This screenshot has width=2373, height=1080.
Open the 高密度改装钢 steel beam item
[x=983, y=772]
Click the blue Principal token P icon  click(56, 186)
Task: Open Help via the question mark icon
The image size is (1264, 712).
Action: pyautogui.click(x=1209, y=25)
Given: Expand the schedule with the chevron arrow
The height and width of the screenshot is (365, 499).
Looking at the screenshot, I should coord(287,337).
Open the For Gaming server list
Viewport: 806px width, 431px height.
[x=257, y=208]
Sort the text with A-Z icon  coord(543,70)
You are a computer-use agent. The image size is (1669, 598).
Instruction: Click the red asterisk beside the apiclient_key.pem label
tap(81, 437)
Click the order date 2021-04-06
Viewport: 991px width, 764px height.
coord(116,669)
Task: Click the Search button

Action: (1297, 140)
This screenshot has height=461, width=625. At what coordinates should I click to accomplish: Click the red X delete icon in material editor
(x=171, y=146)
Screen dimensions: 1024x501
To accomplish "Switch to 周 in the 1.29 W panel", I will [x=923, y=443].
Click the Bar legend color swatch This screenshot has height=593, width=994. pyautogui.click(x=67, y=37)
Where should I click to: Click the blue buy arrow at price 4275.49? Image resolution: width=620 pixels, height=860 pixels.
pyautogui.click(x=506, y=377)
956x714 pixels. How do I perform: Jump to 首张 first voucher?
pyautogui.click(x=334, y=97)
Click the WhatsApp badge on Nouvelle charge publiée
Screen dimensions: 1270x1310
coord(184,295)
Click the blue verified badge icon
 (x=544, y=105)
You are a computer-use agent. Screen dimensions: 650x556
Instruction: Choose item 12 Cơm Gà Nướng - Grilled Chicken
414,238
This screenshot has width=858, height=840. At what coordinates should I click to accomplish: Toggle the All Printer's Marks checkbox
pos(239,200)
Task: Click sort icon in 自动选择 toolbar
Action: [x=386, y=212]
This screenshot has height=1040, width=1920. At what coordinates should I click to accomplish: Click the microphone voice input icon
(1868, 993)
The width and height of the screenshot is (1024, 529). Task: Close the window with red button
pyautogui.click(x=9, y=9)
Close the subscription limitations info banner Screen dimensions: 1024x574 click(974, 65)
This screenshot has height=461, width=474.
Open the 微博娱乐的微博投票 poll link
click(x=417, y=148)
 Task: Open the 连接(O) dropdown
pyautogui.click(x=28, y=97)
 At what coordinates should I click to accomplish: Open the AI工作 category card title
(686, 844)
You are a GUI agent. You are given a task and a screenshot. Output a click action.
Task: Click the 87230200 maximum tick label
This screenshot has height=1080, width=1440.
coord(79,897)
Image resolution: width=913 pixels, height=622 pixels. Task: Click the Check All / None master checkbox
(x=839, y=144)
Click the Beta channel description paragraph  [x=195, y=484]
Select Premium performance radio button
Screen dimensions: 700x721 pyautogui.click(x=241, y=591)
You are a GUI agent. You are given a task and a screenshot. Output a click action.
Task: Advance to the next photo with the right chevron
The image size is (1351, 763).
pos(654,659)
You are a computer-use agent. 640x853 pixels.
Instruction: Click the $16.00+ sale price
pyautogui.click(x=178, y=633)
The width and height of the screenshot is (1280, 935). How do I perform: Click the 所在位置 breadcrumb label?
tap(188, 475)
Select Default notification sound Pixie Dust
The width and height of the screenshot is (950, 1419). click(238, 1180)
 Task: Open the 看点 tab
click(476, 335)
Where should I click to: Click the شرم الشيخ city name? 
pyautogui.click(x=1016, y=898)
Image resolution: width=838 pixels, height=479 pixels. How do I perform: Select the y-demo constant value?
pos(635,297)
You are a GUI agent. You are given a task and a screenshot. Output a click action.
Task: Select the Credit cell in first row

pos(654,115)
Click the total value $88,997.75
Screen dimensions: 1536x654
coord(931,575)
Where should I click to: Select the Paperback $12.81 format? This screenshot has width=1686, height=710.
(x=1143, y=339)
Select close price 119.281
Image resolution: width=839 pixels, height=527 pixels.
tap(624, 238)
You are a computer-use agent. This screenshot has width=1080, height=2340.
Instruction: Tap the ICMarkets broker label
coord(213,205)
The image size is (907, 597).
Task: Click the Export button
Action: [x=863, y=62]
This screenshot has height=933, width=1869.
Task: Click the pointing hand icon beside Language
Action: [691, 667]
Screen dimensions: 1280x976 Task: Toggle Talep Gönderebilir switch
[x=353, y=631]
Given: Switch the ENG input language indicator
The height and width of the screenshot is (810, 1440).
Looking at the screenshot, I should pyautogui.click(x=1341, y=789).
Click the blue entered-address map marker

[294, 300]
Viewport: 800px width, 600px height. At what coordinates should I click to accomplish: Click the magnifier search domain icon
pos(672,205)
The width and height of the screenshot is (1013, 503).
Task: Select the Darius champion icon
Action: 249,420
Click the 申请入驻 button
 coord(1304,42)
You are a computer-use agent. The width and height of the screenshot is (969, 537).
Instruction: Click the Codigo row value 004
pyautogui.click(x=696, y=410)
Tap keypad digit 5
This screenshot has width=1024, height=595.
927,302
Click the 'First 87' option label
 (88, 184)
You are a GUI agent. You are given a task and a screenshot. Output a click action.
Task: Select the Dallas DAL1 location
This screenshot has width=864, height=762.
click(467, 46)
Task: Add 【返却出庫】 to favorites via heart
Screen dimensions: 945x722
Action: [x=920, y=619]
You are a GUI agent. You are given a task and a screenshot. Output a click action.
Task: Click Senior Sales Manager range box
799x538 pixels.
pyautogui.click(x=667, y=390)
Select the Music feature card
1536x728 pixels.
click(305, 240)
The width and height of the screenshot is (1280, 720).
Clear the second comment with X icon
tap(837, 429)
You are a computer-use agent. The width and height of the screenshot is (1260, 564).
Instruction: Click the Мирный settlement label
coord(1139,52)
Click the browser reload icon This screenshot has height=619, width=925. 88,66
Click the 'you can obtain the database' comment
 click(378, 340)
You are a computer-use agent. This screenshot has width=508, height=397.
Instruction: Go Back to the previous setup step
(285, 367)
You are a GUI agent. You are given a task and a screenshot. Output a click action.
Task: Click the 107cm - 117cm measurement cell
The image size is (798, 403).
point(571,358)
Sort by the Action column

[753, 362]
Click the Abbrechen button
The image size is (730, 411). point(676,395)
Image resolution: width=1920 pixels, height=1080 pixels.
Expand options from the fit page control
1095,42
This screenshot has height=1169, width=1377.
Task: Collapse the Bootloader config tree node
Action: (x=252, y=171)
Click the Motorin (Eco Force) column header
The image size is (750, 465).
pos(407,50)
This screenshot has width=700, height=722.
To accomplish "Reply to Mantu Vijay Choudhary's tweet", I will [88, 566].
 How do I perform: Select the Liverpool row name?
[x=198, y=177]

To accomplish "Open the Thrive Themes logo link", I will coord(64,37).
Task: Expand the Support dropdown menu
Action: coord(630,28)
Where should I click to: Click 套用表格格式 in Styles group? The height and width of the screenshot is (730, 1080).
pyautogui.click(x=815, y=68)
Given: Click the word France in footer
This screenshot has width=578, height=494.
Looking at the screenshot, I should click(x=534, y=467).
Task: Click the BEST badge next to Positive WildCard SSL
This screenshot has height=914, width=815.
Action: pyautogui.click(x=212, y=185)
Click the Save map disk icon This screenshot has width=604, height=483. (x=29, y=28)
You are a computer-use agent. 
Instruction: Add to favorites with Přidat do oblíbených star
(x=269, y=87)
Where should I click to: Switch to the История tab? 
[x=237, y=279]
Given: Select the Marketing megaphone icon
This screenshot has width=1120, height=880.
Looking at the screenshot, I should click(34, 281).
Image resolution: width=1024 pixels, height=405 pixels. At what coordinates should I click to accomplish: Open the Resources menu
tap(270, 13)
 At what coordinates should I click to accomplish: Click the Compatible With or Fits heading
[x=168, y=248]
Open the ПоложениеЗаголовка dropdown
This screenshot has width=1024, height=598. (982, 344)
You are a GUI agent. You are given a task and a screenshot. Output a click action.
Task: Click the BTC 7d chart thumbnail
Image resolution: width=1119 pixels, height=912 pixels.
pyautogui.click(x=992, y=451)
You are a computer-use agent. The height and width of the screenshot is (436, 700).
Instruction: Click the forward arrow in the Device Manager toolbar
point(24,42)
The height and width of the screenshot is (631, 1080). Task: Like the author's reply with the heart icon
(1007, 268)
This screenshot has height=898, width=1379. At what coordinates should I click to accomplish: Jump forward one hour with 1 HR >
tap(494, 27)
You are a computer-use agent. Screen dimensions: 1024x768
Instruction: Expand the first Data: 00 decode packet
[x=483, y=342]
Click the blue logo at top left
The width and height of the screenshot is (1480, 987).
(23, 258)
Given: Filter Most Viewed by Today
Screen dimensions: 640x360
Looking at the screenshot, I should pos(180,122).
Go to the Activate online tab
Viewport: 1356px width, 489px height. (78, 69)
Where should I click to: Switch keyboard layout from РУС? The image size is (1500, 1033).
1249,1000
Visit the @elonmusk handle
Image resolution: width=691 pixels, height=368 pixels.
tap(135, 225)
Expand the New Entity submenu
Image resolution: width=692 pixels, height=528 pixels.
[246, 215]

-*-*-

Work required —
What is asked for is an exact copy of the lines above from the one containing "Click the blue Principal" through the one containing "Given: Expand the", and only those.

Expected answer —
Click the blue Principal token P icon  click(56, 186)
Task: Open Help via the question mark icon
The image size is (1264, 712).
Action: pyautogui.click(x=1209, y=25)
Given: Expand the schedule with the chevron arrow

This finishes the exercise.